╭─ Records for processing

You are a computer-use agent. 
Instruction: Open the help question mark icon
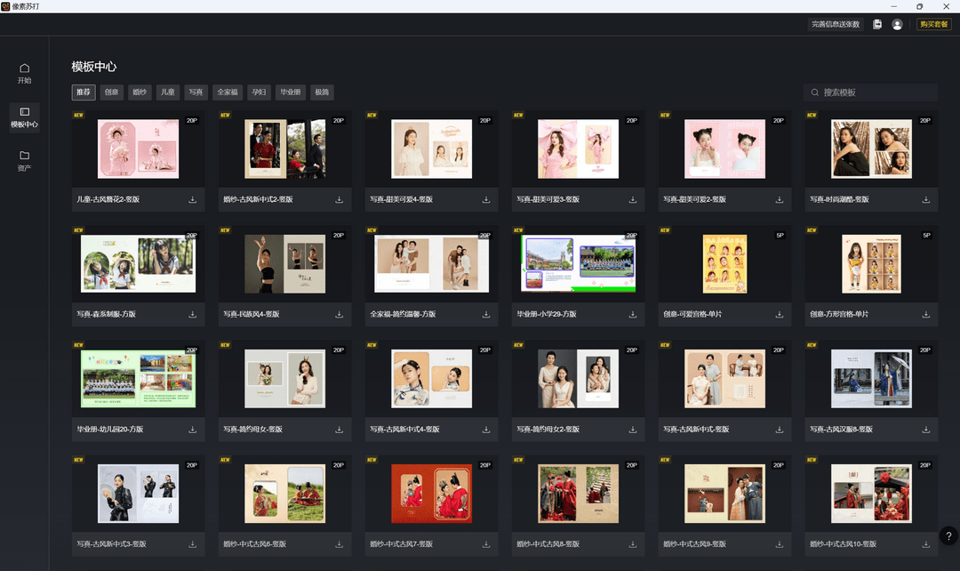tap(948, 535)
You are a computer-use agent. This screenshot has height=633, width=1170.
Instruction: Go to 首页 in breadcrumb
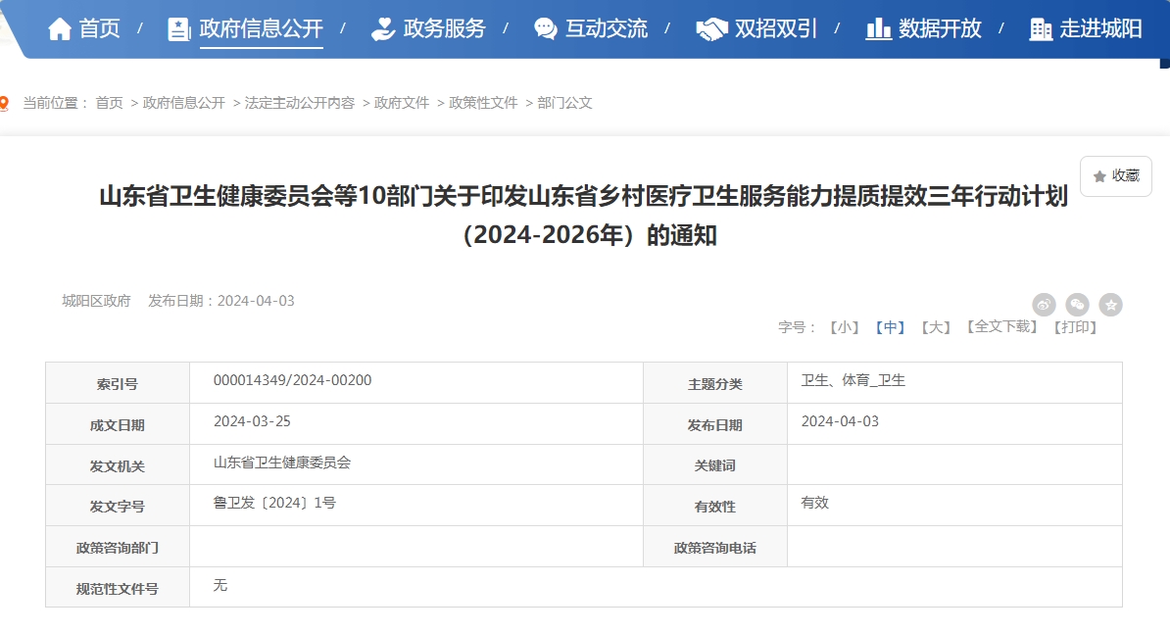click(109, 103)
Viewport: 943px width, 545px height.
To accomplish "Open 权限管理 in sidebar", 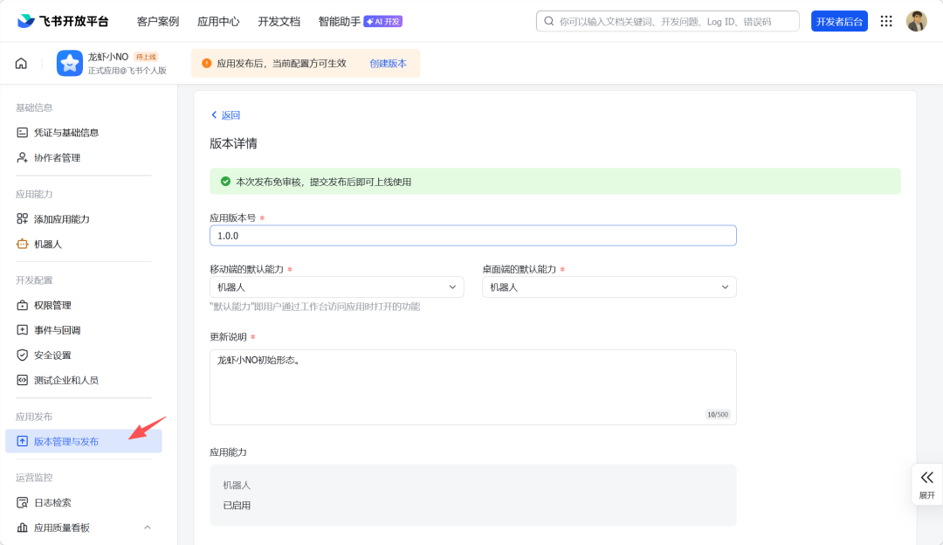I will click(x=52, y=306).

╰─

■ **Problem to solve**:
Return all lines of the data in which the string "height" appears.

■ **Exercise answer**:
You are a computer-use agent. This screenshot has height=633, width=1170.
Viewport: 943px width, 545px height.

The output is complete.